The wind cooled his face. The sandals hummed beneath his feet, steady, faithful.
The satchel bumped lightly at his side.

He didn't look at it.
He wouldn't---not now, not later.
Even with her eyes closed, Medusa's face would never stop staring back.

Instead, Perseus looked forward. At nothing. At everything.

He had done it.

The impossible task.
The boast made in a moment of pride, now fulfilled.
A monster slain. A head taken.
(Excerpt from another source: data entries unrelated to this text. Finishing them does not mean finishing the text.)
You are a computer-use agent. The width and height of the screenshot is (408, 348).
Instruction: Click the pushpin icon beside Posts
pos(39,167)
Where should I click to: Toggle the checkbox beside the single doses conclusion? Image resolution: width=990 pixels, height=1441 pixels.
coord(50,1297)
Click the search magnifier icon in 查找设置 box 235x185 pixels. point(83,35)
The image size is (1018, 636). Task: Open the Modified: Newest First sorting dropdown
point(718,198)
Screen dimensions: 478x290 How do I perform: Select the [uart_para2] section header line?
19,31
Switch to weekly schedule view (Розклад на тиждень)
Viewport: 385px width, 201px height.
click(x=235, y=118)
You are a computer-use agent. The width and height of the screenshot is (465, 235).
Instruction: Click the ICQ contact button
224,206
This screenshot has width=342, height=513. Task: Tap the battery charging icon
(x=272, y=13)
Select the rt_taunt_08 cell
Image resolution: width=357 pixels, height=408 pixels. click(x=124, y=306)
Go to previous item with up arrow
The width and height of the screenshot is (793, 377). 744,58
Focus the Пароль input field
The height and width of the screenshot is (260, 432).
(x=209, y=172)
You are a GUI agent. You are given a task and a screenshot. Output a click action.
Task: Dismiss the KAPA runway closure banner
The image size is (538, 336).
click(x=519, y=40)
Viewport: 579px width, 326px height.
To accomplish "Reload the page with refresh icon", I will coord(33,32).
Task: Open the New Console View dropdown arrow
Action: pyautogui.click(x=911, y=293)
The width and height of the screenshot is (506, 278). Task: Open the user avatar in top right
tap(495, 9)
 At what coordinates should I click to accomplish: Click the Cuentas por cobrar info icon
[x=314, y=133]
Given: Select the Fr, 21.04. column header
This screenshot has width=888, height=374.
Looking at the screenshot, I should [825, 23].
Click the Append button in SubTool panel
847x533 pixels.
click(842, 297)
A name that would echo in the halls of kings and bards.

But in that moment, in the sky above all of it, Perseus felt no joy.
Only stillness.

I remember how his hand clenched the strap of the satchel, knuckles white.
Not with fear.
Not even with sorrow.
With weight.

Because this is the part of the story no one sings about.

The stillness after.

He had killed something that had once wept.
He had touched a place even gods turned from.

And now?

Now he was flying with a head full of serpents and a silence that didn't leave.

Not every victory feels like a triumph.

Some just... change the air around you.

He flew on.

Over the sea.
Over forgotten ruins.
Over cliffs that once held temples to gods who don't speak anymore.

And far below---somewhere in the sand---
A drop of blood fell.

Would you like to see what it touched?

It's not the end.
Just the next beginning.

The drop was small.

It slipped from the satchel---just one bead of blood, darker than ink, heavier than truth.
It struck the sand below.

And the world... shifted.

Not with sound. Not with tremor.

With becoming.

From that blood---her blood---rose something the world had never seen.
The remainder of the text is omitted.